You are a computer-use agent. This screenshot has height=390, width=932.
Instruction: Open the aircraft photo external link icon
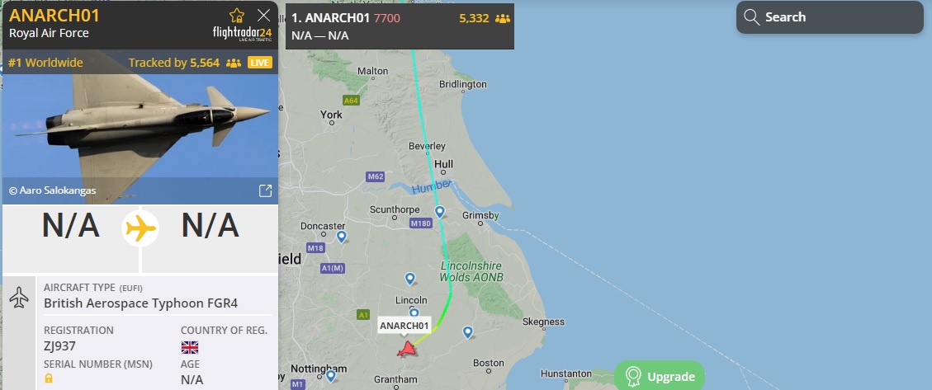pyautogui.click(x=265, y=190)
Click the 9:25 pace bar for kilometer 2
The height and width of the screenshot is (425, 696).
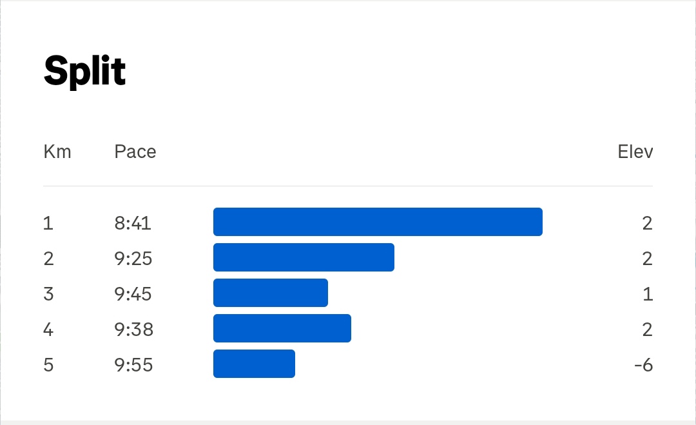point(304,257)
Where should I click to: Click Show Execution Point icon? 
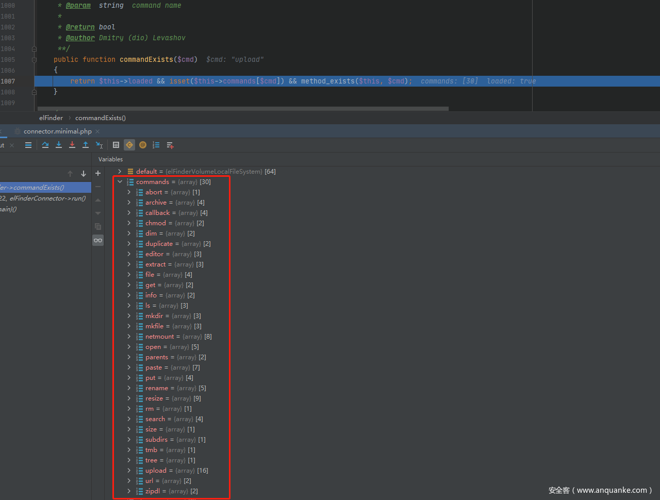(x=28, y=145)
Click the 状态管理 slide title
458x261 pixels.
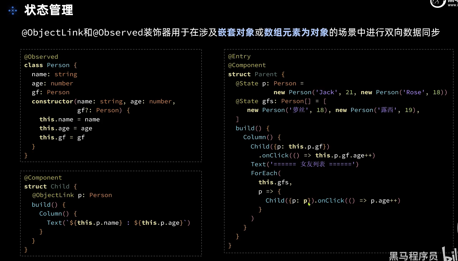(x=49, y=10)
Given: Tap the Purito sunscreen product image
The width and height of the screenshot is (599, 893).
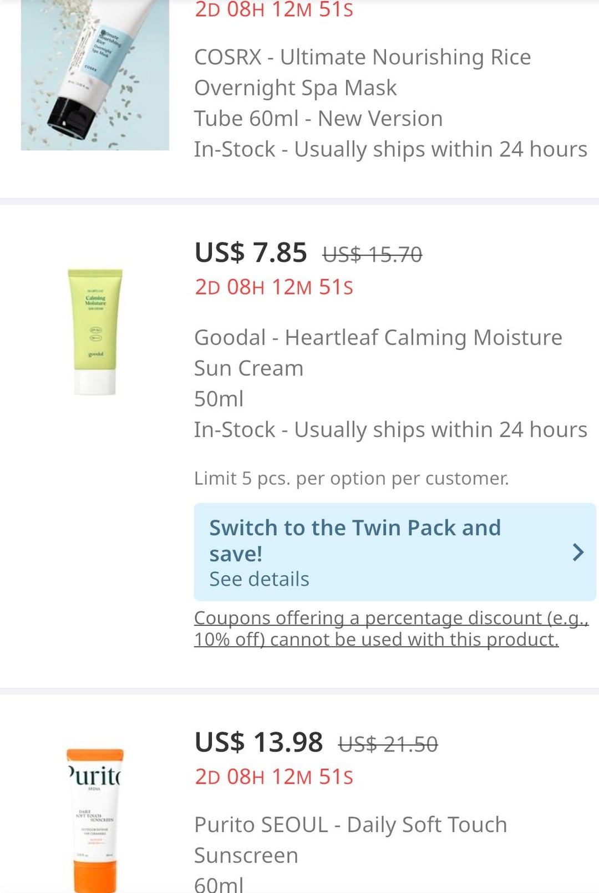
※ ※ ※
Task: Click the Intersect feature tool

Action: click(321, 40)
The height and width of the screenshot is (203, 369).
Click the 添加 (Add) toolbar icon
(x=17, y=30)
※ ※ ※
_Work order_
The answer should consist only of the lines above from the one with "You are a computer-use" through the one with "The width and", repeated exactly, with no pictures among them.

_Expected answer_
You are a computer-use agent. This screenshot has height=390, width=932.
Instruction: Open the aircraft photo external link icon
pyautogui.click(x=265, y=190)
Click the 9:25 pace bar for kilometer 2
The height and width of the screenshot is (425, 696).
point(304,257)
Where should I click to: Click Show Execution Point icon? 
(x=28, y=145)
Click the 状态管理 slide title
458x261 pixels.
(x=49, y=10)
Given: Tap the Purito sunscreen product image
The width and height of the screenshot is (599, 893).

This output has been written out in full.